Is it true that any 3-regular bipartite graph containing $K_{3,2}$ as subgraph must be non-planar?

Question

I asked a similar question previously at Is it true that any 3-regular graph containing K_{3,2} as subgraph must be non-planar? The requirement can be relaxed so that the $K_{3,2}$ "locally" respect the bipartite structure, namely there can't be edge connecting two vertices on the dangling side. Many thanks in advance.

Answer 1

Yes, it is true.

Combinatorially speaking, there is only one plane embedding of $K_{3,2}$: the one shown below.

To complete this graph to a $3$-regular bipartite graph, there must be at least one more vertex in the component containing copy of $K_{3,2}$. That vertex must be in the interior of one of the length-$4$ faces of this plane embedding.

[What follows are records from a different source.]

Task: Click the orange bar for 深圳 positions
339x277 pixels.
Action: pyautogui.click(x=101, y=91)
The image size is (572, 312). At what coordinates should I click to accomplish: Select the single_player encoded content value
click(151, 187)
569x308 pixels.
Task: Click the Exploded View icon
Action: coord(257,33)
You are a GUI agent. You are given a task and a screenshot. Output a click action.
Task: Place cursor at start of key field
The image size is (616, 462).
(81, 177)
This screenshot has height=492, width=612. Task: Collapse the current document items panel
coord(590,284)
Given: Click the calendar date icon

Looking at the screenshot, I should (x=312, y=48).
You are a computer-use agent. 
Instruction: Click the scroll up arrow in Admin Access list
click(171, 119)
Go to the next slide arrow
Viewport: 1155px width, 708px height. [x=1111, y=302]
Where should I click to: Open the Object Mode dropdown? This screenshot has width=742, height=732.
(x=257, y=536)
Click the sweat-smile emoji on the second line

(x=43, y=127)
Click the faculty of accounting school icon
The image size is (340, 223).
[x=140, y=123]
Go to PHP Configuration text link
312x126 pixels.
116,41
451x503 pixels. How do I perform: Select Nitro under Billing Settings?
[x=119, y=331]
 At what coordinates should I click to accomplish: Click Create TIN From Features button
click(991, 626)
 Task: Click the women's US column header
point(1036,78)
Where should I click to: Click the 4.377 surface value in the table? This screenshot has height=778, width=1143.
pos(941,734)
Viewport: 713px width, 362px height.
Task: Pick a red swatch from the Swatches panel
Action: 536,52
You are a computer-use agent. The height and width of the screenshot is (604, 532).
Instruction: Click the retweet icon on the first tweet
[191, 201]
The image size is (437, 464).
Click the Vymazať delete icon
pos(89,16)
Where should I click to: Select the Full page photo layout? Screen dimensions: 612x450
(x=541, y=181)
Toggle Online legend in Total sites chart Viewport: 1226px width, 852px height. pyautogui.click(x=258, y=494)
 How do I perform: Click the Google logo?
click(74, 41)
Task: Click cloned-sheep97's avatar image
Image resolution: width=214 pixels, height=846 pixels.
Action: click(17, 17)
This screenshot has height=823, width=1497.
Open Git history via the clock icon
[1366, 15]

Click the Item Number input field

It doesn't matter which one, but let's put it in the interior of the face with corners $v_1, w_1, v_2, w_2$.

That vertex must be part of a fragment which is bipartite and nearly $3$-regular, except for an edge to one or both of $v_1, v_2$. Crucially, since $v_1$ and $v_2$ are in the same part of the bipartition, the edges to $v_1$ and/or $v_2$ must also come from the same side of the bipartition of the fragment.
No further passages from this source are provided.